AUSTIN, Texas — We’re just about a week away from the beginning of the peak hurricane season for our part of the world. The National Hurricane Center says the period from mid-August to late October is when most hurricanes that could affect the Texas coast form in warm Gulf of Mexico waters.
And it was an August storm 51 years ago this week that nearly wiped out the popular gulf coast beach destination of Port Aransas.
One thing about the ocean waters of the tropics, a calm sea can turn stormy this time of year, and that’s what happened the first week of August 1970 when a small weather disturbance gained strength near Cuba.
Hurricane Celia marched across the Gulf of Mexico making a beeline for Corpus Christi.
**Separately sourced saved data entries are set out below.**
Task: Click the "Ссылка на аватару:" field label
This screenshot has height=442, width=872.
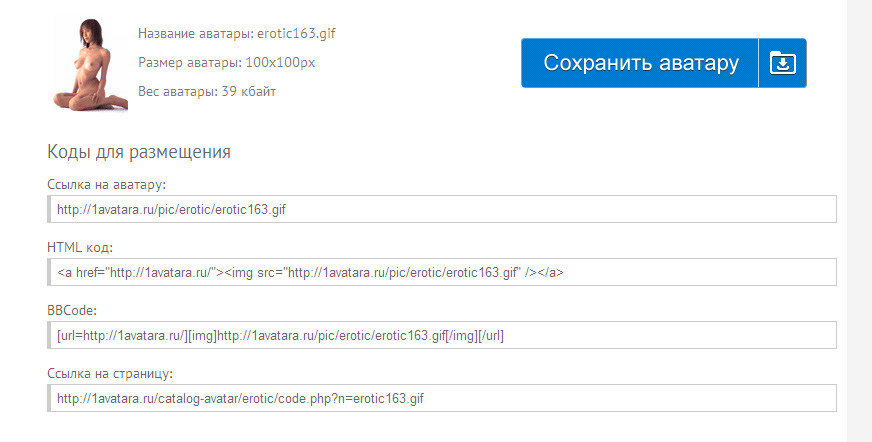Action: pyautogui.click(x=106, y=184)
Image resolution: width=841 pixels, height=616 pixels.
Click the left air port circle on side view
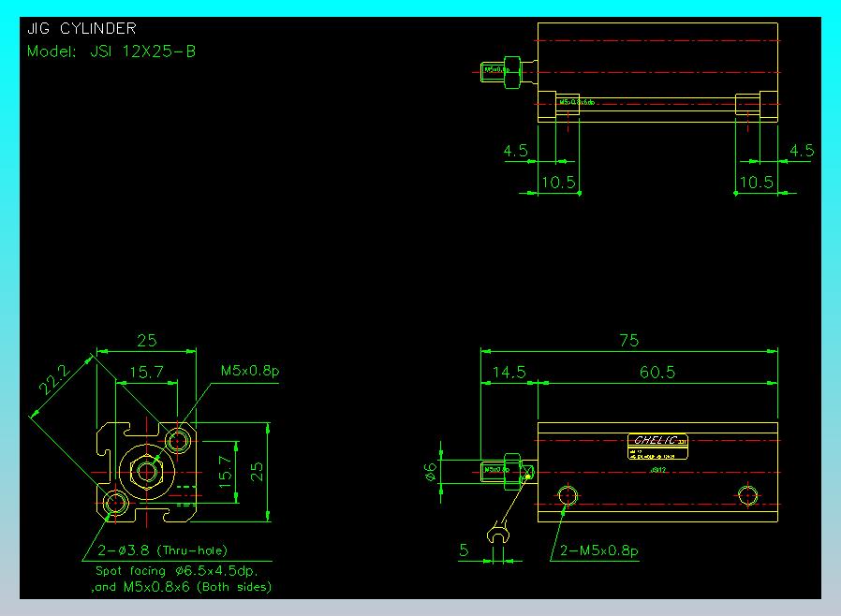tap(566, 495)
Even the National Weather Service used unusually colorful language to describe Celia’s destructive rendezvous with the Coastal Bend: They reported that “Celia aimed at the Corpus area like a wild beast stalking its prey.”
And what a beast Celia was.
When it slammed into the Texas coast, it produced sustained winds of 130 mph. Because of its strong winds, 85% of the property damage caused by the storm occurred in Corpus Christi, with 90% of the buildings downtown either damaged or destroyed.
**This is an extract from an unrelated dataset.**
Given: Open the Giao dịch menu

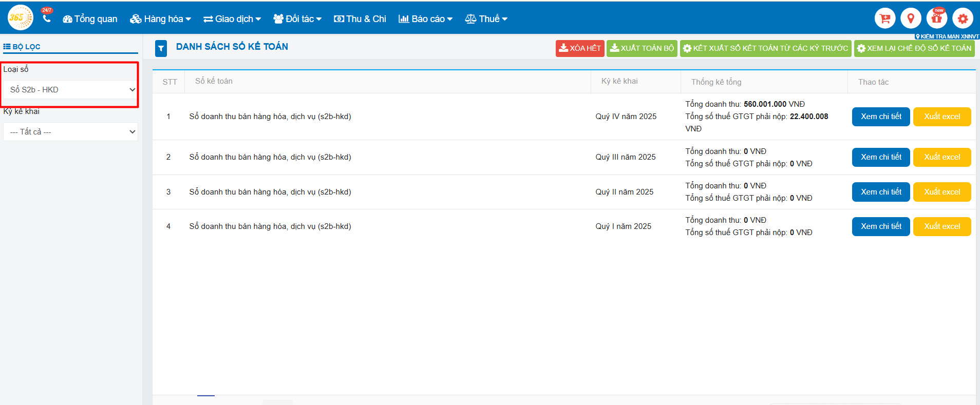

The eye of the storm passed over Port Aransas, where the National Weather Service estimated that three-fourths of the homes and businesses there suffered damage or were completely blown away when wind gusts reached 180 mph. The community that’s so well known to Central Texans who enjoy deep sea fishing and beach-going these days was nearly wiped off the map this week in 1970.
Fifteen people died during the storm and nearly 500 were injured.
Celia was one for the record books with $500 million in property damage. That's equivalent to about $3 billion today.
At the time, Celia was the costliest hurricane in Texas history. But in those 51 years since, records would be broken by storms like Hurricane Harvey that went ashore in the same general area four years ago this month.